## What you need to do
What is needed here is an exact repetition of the records below, beginning at the line that has "is (1517, 1642)." and stopping after the line that has "Task: Click the compass logo icon".

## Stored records
----
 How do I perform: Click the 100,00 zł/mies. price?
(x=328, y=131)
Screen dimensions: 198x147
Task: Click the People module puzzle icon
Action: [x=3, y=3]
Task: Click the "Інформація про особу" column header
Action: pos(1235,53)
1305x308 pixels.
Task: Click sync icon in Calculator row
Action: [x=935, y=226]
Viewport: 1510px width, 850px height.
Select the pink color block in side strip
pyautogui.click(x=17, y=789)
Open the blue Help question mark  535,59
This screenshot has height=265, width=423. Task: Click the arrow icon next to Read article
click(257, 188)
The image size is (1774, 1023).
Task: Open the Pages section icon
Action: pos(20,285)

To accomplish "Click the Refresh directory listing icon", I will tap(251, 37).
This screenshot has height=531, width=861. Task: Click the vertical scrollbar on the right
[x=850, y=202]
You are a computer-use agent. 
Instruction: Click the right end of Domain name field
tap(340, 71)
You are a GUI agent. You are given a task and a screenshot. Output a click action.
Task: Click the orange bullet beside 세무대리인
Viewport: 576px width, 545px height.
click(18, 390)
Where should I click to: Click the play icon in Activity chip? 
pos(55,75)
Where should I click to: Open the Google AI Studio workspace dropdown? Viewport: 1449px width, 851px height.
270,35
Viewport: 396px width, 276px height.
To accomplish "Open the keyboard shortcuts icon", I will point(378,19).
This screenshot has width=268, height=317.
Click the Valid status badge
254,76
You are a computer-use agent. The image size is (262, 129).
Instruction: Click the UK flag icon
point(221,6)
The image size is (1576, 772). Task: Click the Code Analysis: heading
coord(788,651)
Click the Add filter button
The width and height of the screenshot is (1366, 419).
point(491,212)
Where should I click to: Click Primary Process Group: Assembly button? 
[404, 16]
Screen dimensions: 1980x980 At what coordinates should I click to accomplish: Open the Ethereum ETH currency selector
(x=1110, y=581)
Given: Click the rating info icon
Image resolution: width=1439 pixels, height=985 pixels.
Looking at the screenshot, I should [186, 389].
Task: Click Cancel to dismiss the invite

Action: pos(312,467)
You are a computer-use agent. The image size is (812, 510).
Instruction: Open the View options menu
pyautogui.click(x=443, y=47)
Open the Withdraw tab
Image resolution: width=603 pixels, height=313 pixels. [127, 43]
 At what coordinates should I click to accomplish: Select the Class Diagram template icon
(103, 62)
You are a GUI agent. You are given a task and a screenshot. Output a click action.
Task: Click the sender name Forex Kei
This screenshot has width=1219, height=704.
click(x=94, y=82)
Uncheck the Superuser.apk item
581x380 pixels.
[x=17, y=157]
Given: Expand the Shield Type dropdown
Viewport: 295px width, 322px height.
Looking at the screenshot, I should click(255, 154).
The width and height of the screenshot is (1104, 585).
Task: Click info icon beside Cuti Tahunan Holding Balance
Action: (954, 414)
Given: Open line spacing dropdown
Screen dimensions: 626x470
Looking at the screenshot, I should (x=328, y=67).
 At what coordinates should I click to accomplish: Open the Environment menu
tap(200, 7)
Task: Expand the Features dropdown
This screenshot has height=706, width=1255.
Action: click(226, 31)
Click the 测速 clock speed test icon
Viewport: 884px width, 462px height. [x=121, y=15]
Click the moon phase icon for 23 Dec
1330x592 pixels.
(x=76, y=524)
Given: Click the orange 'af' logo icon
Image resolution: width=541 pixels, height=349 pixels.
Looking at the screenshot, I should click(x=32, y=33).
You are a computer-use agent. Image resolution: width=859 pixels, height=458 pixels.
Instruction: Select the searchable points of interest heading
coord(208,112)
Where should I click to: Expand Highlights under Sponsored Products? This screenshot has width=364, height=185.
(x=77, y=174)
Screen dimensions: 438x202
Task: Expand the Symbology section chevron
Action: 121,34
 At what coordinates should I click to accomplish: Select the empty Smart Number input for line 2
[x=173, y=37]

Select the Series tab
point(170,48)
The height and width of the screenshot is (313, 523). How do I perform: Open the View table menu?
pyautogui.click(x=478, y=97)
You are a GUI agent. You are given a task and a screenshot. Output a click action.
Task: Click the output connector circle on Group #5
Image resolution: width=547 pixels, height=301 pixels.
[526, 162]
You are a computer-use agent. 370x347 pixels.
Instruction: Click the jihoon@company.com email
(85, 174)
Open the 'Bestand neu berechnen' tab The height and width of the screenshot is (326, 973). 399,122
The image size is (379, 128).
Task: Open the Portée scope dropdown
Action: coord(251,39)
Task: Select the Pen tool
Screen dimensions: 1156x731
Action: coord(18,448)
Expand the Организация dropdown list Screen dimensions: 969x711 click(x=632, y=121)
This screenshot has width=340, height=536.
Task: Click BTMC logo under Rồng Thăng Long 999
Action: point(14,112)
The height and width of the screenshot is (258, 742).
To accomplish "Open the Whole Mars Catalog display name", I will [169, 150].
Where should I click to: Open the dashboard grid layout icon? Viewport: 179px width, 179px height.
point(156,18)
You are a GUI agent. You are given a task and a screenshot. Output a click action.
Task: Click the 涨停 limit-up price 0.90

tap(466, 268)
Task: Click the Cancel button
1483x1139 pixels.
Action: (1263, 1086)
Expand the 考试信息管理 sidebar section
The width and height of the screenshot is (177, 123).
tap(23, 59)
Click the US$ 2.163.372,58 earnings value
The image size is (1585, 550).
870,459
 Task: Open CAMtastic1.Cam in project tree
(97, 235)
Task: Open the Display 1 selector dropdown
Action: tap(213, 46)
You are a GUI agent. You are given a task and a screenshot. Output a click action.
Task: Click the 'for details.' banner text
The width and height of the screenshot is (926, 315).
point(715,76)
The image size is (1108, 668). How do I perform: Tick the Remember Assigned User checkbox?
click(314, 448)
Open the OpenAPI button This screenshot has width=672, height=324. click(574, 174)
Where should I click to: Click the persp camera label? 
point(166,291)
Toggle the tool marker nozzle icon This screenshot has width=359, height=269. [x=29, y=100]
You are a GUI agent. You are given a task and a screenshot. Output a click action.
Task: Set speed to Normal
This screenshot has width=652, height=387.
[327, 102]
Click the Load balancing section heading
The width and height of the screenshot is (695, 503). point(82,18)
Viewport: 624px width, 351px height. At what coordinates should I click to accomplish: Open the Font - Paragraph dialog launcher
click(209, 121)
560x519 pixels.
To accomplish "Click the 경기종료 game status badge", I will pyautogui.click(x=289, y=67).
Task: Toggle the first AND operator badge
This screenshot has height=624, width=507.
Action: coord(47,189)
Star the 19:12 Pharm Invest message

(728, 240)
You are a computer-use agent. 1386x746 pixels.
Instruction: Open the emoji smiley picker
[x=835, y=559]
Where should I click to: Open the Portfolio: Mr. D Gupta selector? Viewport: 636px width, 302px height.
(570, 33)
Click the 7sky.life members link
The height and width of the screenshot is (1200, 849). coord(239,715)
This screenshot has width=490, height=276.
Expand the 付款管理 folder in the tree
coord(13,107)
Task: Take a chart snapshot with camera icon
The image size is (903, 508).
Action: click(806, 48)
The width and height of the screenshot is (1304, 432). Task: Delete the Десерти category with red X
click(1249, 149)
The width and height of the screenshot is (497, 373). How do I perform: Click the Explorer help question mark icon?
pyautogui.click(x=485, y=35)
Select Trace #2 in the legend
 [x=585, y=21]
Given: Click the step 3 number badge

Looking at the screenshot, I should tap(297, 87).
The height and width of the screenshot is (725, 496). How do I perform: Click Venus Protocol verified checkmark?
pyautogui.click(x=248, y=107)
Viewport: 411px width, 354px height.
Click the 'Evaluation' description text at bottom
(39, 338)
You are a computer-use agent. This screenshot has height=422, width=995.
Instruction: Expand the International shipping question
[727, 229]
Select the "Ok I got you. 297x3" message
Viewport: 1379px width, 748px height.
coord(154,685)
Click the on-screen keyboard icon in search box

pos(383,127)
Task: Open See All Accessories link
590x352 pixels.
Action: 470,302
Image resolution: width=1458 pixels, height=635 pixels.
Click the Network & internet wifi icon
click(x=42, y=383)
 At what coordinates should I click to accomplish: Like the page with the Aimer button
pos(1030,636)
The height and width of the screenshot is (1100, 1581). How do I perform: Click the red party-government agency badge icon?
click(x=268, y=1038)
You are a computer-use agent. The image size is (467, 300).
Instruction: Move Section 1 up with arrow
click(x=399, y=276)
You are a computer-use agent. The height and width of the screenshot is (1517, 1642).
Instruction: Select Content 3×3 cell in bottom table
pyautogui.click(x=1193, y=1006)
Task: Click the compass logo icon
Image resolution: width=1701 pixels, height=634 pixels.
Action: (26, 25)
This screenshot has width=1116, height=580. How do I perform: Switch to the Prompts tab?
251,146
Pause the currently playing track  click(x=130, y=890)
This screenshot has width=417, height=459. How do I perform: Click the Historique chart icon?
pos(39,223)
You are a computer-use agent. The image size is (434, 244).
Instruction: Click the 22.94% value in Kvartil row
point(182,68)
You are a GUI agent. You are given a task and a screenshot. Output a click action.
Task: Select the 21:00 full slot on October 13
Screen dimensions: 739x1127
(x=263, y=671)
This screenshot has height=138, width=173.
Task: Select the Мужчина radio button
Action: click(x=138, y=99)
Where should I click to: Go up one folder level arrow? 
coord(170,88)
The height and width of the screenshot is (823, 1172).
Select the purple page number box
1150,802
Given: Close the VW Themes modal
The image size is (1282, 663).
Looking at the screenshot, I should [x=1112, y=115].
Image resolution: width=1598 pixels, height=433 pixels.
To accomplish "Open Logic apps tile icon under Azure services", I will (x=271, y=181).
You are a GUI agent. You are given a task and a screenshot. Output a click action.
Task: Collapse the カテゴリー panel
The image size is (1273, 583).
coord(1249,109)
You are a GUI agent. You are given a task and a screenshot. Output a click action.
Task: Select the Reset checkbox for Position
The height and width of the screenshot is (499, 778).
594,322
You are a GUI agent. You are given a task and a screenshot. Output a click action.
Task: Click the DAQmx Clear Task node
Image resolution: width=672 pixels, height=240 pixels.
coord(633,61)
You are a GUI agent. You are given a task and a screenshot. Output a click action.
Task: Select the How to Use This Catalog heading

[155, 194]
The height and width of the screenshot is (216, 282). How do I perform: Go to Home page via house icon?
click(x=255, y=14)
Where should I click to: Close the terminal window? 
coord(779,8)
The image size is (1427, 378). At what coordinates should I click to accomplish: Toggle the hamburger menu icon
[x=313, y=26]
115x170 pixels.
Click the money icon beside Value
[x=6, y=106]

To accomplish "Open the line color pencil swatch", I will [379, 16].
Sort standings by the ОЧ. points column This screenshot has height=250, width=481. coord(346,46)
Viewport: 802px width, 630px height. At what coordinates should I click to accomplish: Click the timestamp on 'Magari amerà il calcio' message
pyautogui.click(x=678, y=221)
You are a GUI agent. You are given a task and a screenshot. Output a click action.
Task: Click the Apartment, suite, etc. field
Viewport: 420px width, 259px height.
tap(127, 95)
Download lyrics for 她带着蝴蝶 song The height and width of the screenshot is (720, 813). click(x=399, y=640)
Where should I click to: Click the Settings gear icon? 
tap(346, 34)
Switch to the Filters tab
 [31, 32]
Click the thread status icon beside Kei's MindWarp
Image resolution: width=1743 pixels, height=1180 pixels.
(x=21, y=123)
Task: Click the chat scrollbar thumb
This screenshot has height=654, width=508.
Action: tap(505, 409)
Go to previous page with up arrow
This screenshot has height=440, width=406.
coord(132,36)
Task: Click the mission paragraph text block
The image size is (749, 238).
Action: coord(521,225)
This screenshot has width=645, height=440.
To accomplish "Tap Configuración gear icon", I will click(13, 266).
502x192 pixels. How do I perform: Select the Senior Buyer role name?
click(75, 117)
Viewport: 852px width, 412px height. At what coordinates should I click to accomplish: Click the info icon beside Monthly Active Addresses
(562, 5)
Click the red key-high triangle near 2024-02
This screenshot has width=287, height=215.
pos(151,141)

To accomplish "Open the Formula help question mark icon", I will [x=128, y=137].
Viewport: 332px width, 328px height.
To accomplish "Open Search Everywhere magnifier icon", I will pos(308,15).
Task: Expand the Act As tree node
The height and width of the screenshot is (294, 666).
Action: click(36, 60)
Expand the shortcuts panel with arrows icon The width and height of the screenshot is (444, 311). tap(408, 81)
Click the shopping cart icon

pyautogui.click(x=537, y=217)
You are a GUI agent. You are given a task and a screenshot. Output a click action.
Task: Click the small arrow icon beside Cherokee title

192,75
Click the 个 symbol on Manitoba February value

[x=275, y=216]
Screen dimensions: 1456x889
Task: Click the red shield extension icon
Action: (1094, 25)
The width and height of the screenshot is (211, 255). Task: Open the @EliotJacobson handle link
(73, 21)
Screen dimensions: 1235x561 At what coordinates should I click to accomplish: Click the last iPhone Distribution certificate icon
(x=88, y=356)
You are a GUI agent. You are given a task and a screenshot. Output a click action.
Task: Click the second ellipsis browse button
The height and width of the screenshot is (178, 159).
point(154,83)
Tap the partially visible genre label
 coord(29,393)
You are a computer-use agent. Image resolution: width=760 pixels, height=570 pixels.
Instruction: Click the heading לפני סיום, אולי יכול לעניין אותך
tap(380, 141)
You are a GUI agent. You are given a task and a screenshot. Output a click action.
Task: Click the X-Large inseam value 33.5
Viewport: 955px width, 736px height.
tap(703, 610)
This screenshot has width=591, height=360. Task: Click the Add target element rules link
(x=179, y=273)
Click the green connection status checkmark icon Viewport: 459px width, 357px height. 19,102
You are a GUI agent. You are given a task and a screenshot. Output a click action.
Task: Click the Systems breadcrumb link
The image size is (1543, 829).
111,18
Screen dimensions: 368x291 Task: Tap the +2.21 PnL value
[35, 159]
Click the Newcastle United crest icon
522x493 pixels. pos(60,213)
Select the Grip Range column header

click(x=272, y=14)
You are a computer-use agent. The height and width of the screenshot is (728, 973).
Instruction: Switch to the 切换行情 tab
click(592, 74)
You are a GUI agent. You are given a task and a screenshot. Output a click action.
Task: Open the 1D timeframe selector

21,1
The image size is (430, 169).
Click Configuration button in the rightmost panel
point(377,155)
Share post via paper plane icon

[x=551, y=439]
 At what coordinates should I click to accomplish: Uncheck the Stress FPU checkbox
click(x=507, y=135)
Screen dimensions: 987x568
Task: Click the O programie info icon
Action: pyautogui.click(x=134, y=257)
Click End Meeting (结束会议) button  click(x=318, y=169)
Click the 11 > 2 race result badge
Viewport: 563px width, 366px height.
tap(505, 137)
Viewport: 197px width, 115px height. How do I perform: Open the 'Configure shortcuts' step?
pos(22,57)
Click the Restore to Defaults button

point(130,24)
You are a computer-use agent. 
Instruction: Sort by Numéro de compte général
----
## Solution for this exercise
You are a computer-use agent. The height and width of the screenshot is (1517, 1642).
Instruction: Select Content 3×3 cell in bottom table
pyautogui.click(x=1193, y=1006)
Task: Click the compass logo icon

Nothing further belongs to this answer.